ABOUT THIS EXERCISE
From the passage on CAR T-cell and CAR-NK cell therapy, please list every source it names for the NK cells used in off-the-shelf production.

GIVEN PASSAGE
--------------------------------------------------

One of the hallmarks of CAR T-cell therapy is their long-term persistence in the body. After infusion, CAR T-cells can remain active and continue to proliferate for weeks or even months, providing a durable response, a key factor in the therapy’s clinical success. In contrast, CAR-NK cells have a shorter persistence in the body compared to CAR T-cells. The shorter lifespan and limited proliferative capacity of NK cells can limit their effectiveness in cases where sustained immune responses are needed, although this can also be advantageous in reducing the risks of severe side effects associated with prolonged immune activation, such as CRS and ICANS.

Manufacturing:

Since CAR T-cells are typically developed from the patient’s own T-cells, it requires complex and lengthy manufacturing. This process can take several weeks, making CAR T-cell therapy less accessible for patients in urgent need of treatment. Additionally, this patient-specific manufacturing is also costly, which further limits accessibility for a broader range of patients. CAR-NK cells, on the other hand, have the potential to be produced “off-the-shelf”, by sourcing the NK cells from healthy donors, stem cells, or NK cell lines. Because they can be manufactured in large quantities and distributed to patients without requiring a perfect donor match, this could lead to significant cost reductions and faster treatment availability, making the therapy more accessible.

--------------------------------------------------

Stored records
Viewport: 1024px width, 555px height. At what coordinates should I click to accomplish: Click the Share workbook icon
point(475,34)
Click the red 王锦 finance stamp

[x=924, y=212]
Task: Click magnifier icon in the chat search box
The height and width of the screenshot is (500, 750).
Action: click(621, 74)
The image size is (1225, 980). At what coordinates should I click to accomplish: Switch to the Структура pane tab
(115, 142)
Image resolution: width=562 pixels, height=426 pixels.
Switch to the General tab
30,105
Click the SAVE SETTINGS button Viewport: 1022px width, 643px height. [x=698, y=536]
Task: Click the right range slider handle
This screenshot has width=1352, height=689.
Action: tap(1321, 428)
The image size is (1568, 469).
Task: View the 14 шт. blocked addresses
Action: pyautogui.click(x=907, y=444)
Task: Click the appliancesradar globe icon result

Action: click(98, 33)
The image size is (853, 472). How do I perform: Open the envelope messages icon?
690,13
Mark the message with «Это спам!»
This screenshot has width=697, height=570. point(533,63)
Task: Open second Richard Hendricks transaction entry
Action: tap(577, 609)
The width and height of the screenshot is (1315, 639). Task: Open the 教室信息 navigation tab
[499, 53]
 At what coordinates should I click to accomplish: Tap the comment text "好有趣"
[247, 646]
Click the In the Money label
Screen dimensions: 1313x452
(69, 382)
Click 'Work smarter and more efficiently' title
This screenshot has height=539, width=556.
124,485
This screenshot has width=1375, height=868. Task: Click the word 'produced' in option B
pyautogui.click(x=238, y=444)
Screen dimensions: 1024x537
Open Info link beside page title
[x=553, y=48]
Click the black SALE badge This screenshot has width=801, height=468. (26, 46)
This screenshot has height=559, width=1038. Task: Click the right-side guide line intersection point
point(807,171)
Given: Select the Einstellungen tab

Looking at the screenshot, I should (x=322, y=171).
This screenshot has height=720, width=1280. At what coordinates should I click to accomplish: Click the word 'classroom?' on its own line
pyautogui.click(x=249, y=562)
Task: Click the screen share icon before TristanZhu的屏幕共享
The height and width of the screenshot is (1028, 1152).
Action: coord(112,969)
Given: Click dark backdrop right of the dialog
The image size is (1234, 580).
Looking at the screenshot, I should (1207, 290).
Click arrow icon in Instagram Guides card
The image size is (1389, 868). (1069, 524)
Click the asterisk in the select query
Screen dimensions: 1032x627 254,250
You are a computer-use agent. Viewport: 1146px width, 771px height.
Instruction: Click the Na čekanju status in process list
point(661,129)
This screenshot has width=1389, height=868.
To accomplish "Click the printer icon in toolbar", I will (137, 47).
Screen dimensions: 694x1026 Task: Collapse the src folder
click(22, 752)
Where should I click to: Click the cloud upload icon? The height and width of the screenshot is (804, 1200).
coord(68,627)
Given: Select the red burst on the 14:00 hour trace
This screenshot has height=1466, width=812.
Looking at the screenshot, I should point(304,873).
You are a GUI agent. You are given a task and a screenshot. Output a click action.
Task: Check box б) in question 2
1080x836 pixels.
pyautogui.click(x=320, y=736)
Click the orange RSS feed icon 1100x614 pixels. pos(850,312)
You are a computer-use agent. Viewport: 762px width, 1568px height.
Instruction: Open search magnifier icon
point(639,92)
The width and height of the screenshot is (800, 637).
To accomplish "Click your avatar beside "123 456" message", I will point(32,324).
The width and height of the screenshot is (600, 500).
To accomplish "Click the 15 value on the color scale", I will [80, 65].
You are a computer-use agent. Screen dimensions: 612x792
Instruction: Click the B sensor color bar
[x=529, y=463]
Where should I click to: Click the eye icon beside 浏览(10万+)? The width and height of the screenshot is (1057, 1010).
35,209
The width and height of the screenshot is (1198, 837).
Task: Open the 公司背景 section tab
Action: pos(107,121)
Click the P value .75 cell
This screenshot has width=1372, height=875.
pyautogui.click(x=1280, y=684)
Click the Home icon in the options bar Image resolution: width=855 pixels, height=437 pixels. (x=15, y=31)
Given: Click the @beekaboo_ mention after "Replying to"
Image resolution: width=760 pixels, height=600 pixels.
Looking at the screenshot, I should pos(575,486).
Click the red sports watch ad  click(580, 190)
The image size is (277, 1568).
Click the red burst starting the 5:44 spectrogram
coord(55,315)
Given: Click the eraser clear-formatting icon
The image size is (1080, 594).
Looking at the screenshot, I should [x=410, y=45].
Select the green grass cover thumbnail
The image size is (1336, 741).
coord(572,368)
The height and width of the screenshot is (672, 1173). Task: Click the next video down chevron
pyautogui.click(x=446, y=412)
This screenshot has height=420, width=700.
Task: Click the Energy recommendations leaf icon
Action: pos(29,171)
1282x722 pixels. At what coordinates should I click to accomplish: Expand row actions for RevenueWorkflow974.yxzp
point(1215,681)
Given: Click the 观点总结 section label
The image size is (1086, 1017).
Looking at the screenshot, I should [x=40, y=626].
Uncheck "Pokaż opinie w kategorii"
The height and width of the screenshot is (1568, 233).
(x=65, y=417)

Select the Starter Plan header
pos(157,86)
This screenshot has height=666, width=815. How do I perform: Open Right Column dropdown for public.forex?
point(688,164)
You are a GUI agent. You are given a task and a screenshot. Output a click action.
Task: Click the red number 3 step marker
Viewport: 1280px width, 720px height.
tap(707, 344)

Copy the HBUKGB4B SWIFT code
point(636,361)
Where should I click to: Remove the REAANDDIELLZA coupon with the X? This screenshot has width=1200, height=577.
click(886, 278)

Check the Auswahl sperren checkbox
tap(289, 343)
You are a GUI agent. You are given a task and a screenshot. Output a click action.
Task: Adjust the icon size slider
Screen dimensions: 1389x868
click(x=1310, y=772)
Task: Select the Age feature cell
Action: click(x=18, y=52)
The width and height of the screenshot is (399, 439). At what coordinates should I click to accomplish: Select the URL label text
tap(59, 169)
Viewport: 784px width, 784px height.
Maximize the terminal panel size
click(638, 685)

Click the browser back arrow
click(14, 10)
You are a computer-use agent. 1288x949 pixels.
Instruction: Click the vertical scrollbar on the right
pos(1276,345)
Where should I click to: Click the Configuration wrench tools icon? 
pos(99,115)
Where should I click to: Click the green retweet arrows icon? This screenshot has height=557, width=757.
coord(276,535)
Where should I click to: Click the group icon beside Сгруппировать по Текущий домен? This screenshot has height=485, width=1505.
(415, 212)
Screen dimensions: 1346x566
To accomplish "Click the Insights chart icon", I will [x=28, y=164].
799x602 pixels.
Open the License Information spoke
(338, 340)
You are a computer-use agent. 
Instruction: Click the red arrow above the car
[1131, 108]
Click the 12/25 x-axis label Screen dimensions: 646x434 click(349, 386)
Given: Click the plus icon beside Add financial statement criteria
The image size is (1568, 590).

--------------------------------------------------

THE ANSWER
- Healthy donors
- Stem cells
- NK cell lines